California’s New “One-Click Delete” Tool Could Reshape Privacy
Imagine wiping your personal information from hundreds of data brokers with one action. No endless opt-outs. No searching for hidden links. No guessing who has your data.
Beginning January 1, 2026, California’s Delete Request and Opt-Out Platform (DROP) will make that possible. A single verified request will require every registered data broker to delete a resident’s personal information.
For consumers, this creates an unprecedented level of control. For data brokers, it marks a sweeping—and urgent—compliance shift backed by serious penalties. Under the Delete Act, ignoring deletion requests can trigger $200 per consumer per day, meaning even brief noncompliance could explode into billions.
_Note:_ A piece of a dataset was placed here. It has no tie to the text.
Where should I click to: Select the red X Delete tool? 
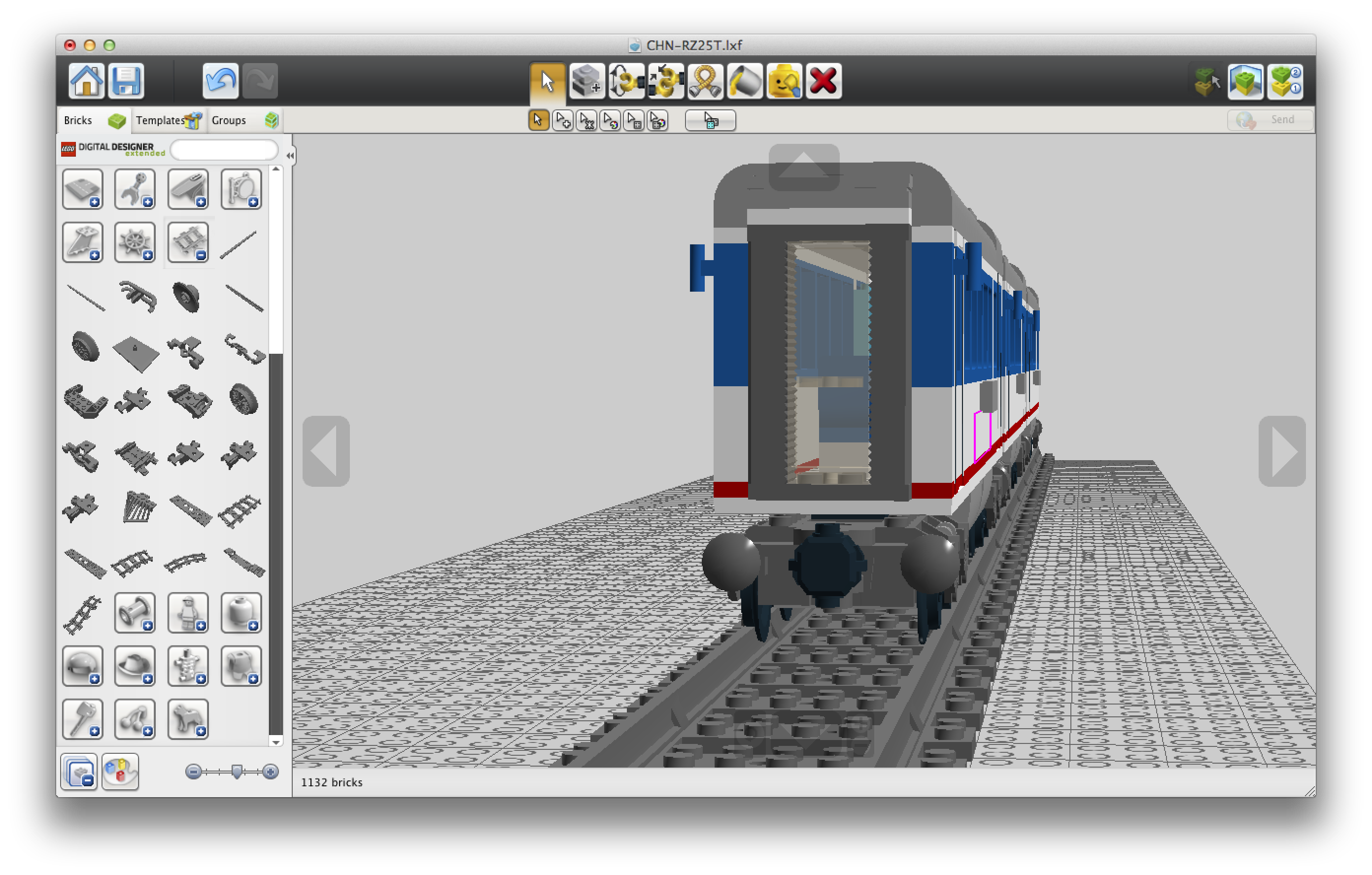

DROP serves as the California Privacy Protection Agency’s (CPPA’s) centralized system for deletion requests and broker registration. It functions like a modern, far-reaching successor to the Do Not Call Registry, but aimed at companies that collect and sell personal data without any direct relationship to the individuals behind it.
Consumers will verify their identity through login.gov or the state’s Identity Gateway, provide basic details, and select which identifiers to remove. They can choose names, emails, phone numbers, and certain device-level identifiers. After submitting a request, they receive a DROP ID to monitor whether brokers deleted their data, opted them out, or found no record.
The consumer-facing experience is intentionally simple. Behind the scenes, the work for data brokers is anything but.
Brokers must routinely download hashed deletion lists from DROP and reformat and hash their own datasets to match the CPPA’s technical requirements. Many companies expect this will require rebuilding internal databases or restructuring how identifiers are stored.
Once a match is found, brokers must delete all associated personal information and any profiling inferences derived from it. They must also add the individual to a suppression list to prevent reacquisition of the data and report the result to DROP within 45 days.
Even after the initial matching and deletion, the obligations continue. Brokers will need to revisit DROP multiple times each year, follow expanded disclosure rules, and prepare for mandatory audits starting in 2028. These audits will verify that deletions actually occurred and that suppression lists are functioning correctly.
Taken together, DROP represents a major reset in California’s approach to consumer data. It gives individuals a powerful, centralized deletion tool while imposing substantial new technical and operational responsibilities on the companies that trade in their information. As the 2026 launch approaches, DROP is set to become one of the most closely watched developments in U.S. privacy law.